§ Provided entries
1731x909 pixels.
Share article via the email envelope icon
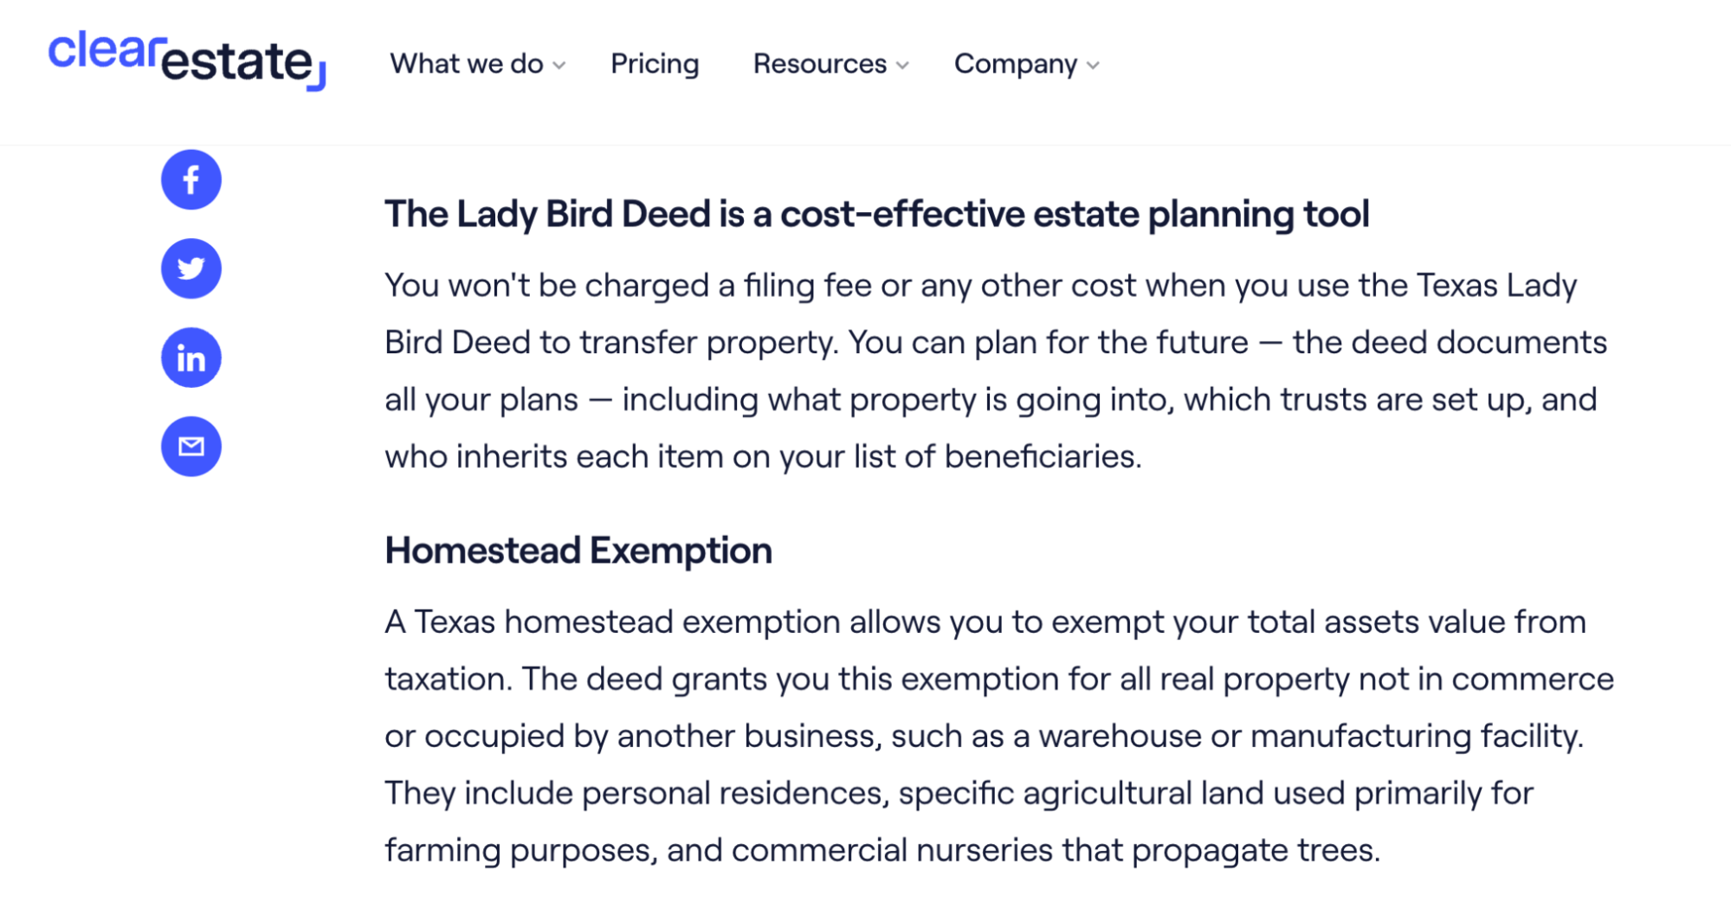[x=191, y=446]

---

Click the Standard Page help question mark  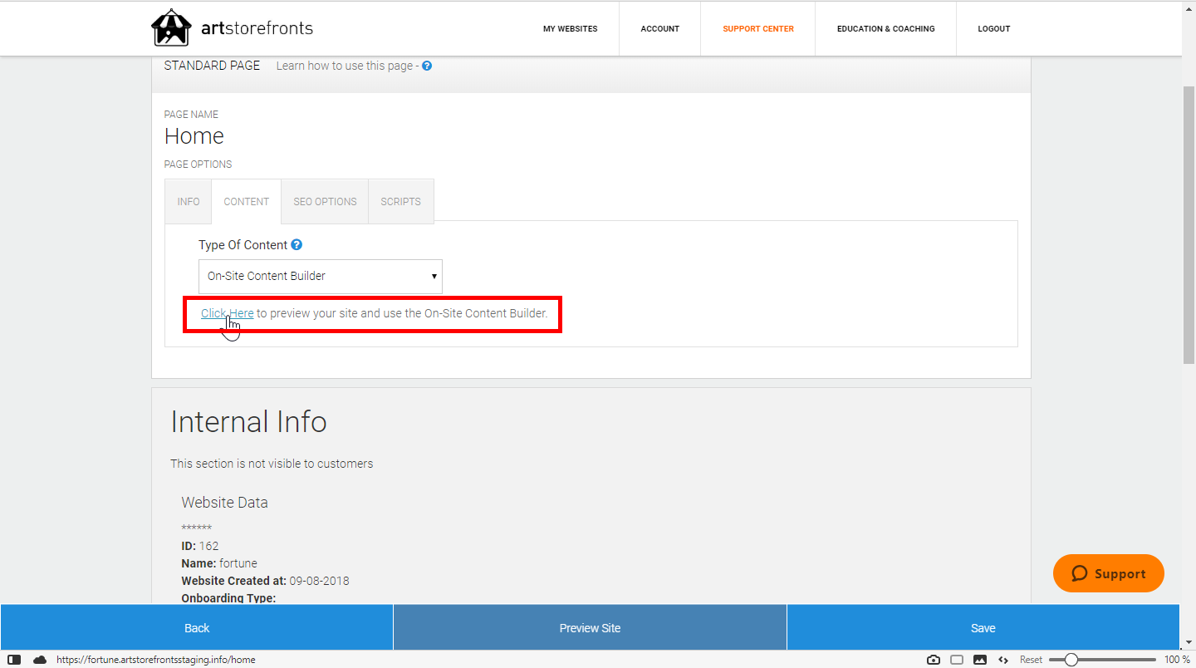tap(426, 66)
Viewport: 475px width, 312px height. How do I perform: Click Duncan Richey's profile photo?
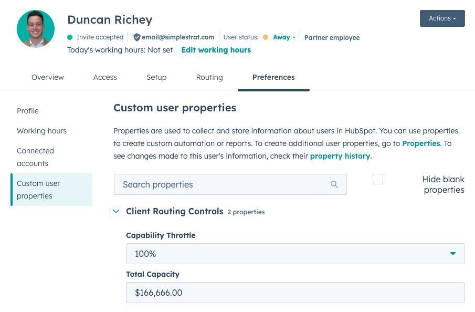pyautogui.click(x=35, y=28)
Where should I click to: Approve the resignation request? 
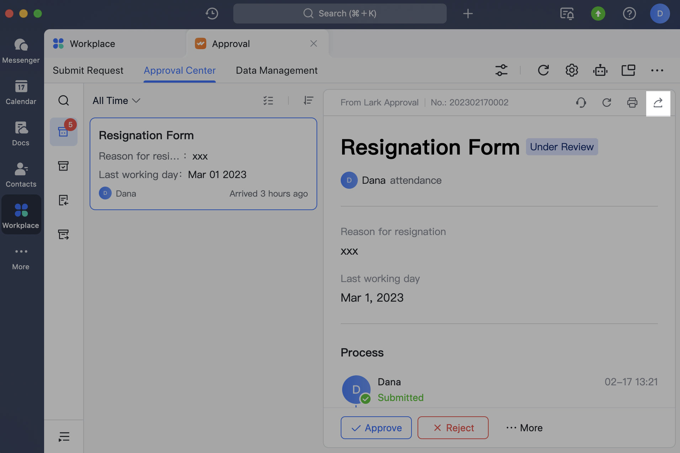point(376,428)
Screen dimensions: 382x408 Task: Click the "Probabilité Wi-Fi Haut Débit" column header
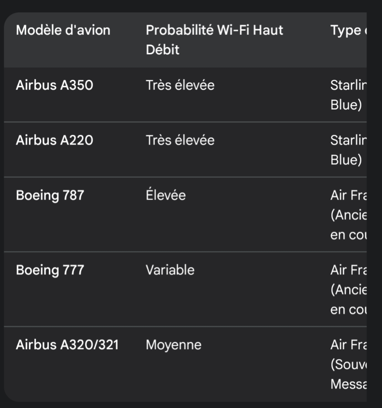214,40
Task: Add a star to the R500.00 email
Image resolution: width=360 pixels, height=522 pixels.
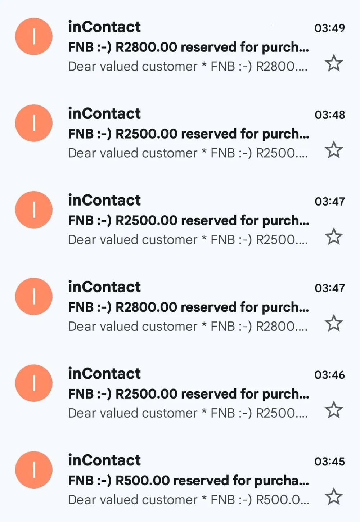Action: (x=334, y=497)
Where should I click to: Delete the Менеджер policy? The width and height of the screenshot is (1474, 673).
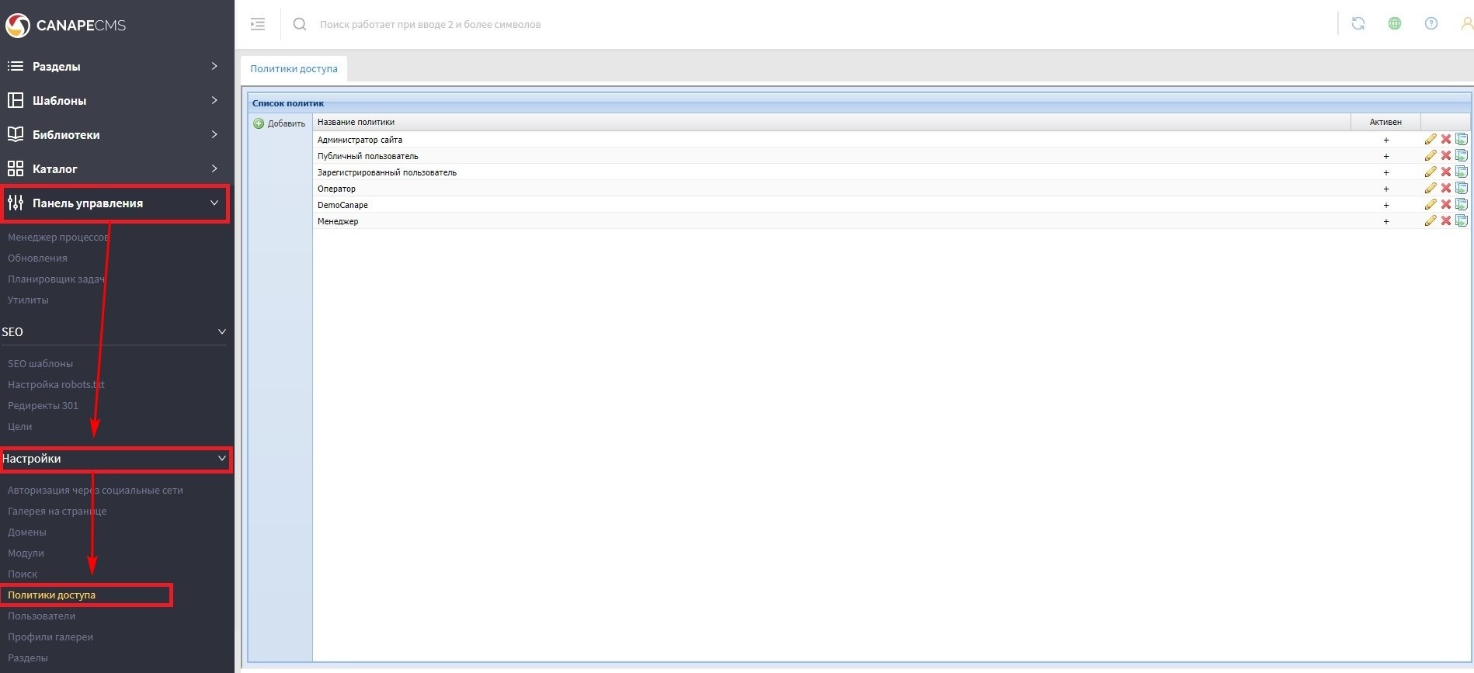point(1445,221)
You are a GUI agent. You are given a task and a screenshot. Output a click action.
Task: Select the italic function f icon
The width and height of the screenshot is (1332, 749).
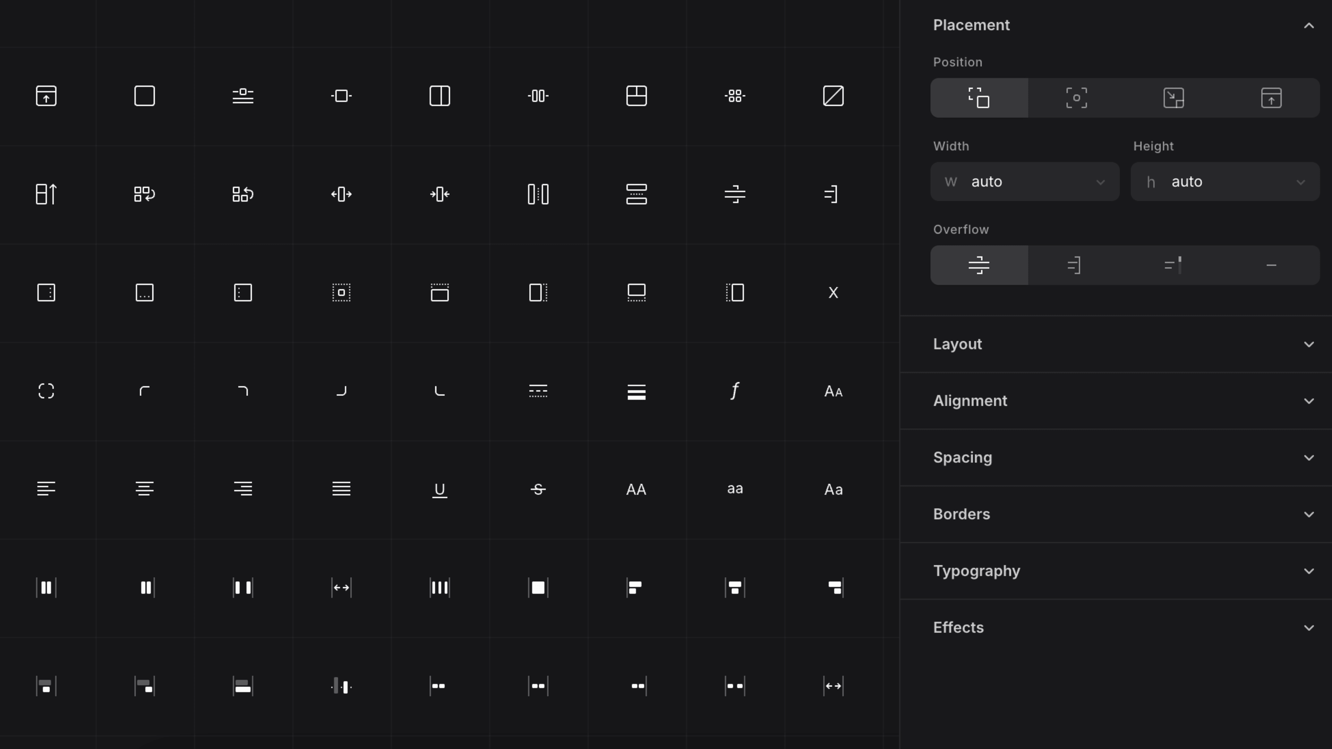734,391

§ Work item
Reproduce the lines above starting at the one with "Image resolution: width=360" and ending at the one with "You are a GUI", both included, exactly and with no pictures.

§ Answer space
Image resolution: width=360 pixels, height=522 pixels.
Action: (x=334, y=497)
Where should I click to: Delete the Менеджер policy? The width and height of the screenshot is (1474, 673).
point(1445,221)
You are a GUI agent. You are given a task and a screenshot. Output a click action.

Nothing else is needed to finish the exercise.